Some members (like leaders) also have way more influence on the members of the group. Leaders are often representing the group, which makes it possible that the opinion that they are conveying isn’t even their own.
Radicalisation and violence (Barlett & Miller, 2012)
Radicalisation does not necessarily lead to violence. This paper differentiates people who were radicalised but non-violent and people who were terrorists and violent. They found evidence that the link between radicalisation is amplified when radicalisation occurs in group context. In an individual case, radicalisation does not necessarily lead to violence.
–> Groups strengthen the link between radicalisation and violence.
Dehumanisation
Perceiving a person or a group as lacking humanness
2 dimensions of dehumanisation
- Denying human uniqueness: human vs. animals.
- Denying human nature: human vs. object (like a robot).
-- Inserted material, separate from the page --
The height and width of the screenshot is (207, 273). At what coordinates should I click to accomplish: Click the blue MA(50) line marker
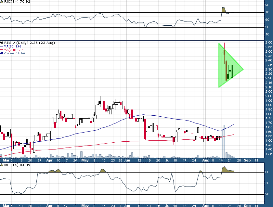coord(2,46)
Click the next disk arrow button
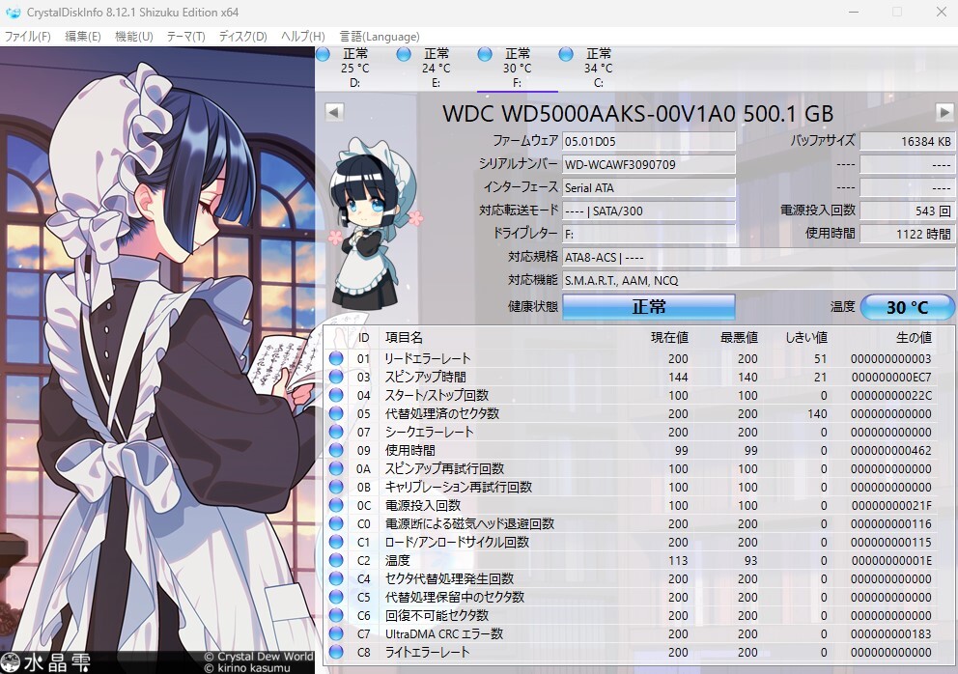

3 mechanisms for dehumanisation
- Denying people the criteria for being human (thinking, feeling etc.)
- Relational: they are so far away from us, they are not human.
- Mind perception: they don’t have a human mind.
Dehumanisation and violence
If ‘they’ are not fully human, we can justify treating them worse, because of:
- Moral exclusion
- Reduced pro-sociality
- Reduced empathy
- Perception that other don’t have feelings
Critique on dehumanisation theories
- We don’t really know how dehumanisation connects to violence. The part of dehumanisation in violence is maybe overstated.
- Isn’t humanisation sometimes needed for people to be able to feel the consequences of their actions?
The limited importance of dehumanisation in collective violence (Lang et al., 2020)
- Dehumanisation is vague: are we really perceiving others as non-human or is it more of a metaphor?
-There are different elements of humanness: dehumanisation operates on denying positive emotion and traits BUT we don’t deny them negative traits. This is not fully dehumanising, because giving them negative traits still makes them human. - Link to collective violence is often vaguely described, so we can’t be sure what the role of dehumanisation is in collective violence.
Moral violence and dehumanisation
Moral violence is violence that a group commits in response to some transgression that was perpetrated against the group. Violence for moral reasons (like revenge). In this sense, the victims had to be human enough to understand why the violence is committed against them.
Instrumental violence
Instrumental violence is violence to attain a certain physical goal (get rid of people, exploit their land etc.). If the violence is purely instrumental, then it DOES make sense to dehumanise them, because they don’t have to understand why the violence is committed against them, to make it effective.